Do you think concerns on Current Account Deficit (CAD) may be back in 2015 considering gold imports have risen? And was it prudent to remove the 80:20 restriction on gold imports?

CAD is not seen much above 2 per cent of GDP because reduction in oil prices will help CAD. Some increase in gold imports rise should taper off in the long term. If it doesn’t then government may impose some restrictions. There is one view that 80:20 kinds of restrictions encourage smuggling. Unfortunately the restriction was removed during the festive season and at that time consumption of gold increases. What we are hearing is that since prices of gold had fallen people had just stock piled gold. Let us see how it works out now.


When do you see the US Fed hiking interest rates? Are we going to be vulnerable?

Sometime in the course of next year the US Fed will hike rates but it will be a very slow approach. I think they will learn from the tapering episode and not surprise the market. Their domestic economy is doing much better so they are ready for some kind of normalisation. I think the steps India has taken in the last one year has made it one of the least vulnerable markets. US Fed will go very carefully. Even if global markets are in trouble we should not see so much of outflows because we have much better growth prospects.


What is causing the fall in foreign exchange reserves? Do you think the rupee depreciation will make it worse?

The fall in foreign exchange reserves of RBI is due to valuation effects as the dollar is strengthening, not due to any large outflow or intervention. It is a problem that firms have not hedged their foreign exposures. Due to that some volatility in the rupee is good because it reminds firms they need to hedge. Now you see a lot of firms coming forward to hedge their exposures.


Are we going to see a slowdown in foreign flows in 2015?

The quantitative easing of US is over but Japan and European Central Bank (ECB) has continued, so there is still a lot of global liquidity. Continuing inflows depend on whether India delivers in terms of higher growth along with macroeconomic stability. But over a longer period of time there should not be over dependence on foreign flows. We need to increase our own manufacturing capabilities and increase domestic savings. A sustainable CAD is about 1-2 per cent of GDP and that much of inflows should not be a problem. The government’s moves should attract need more Foreign Direct Investment (FDI), which is a better quality and more stable type of inflow.


In the absence of rate cut what will happen to Gross Domestic Product (GDP) growth?

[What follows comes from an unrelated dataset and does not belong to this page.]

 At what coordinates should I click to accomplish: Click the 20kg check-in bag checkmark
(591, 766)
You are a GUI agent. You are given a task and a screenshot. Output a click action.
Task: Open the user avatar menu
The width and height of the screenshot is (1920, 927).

Agriculture has helped sustain growth but industry and services are not doing very well. On some aspects we seem to have bottomed out and so are climbing out from the sub-five per cent we had reached. I think GDP growth should be at least 5 per cent.


What are the five key factors which will have an impact on domestic markets?

Five factors are the impact of US rate cuts reversal; the size of growth in emerging markets like India and China; the slowdown in Europe and Japan; softer oil prices; possible co-ordination across central banks so as to minimize global shocks and spill overs.


Bank credit continues to be sluggish. Do you think we need rate cuts to drive it?

Some reduction in interest rates would help. In the present rate structure deposit growth is higher than loan growth which shows banks are flush with funds, implying the price of credit needs to adjust. But easier restructuring, as has been allowed at least for large projects, will also help. Infrastructure needs long term loans, but what banks are allowed are short term loans. This leads to some mismatch. Reviving demand and improving the ease of doing business will also help credit growth.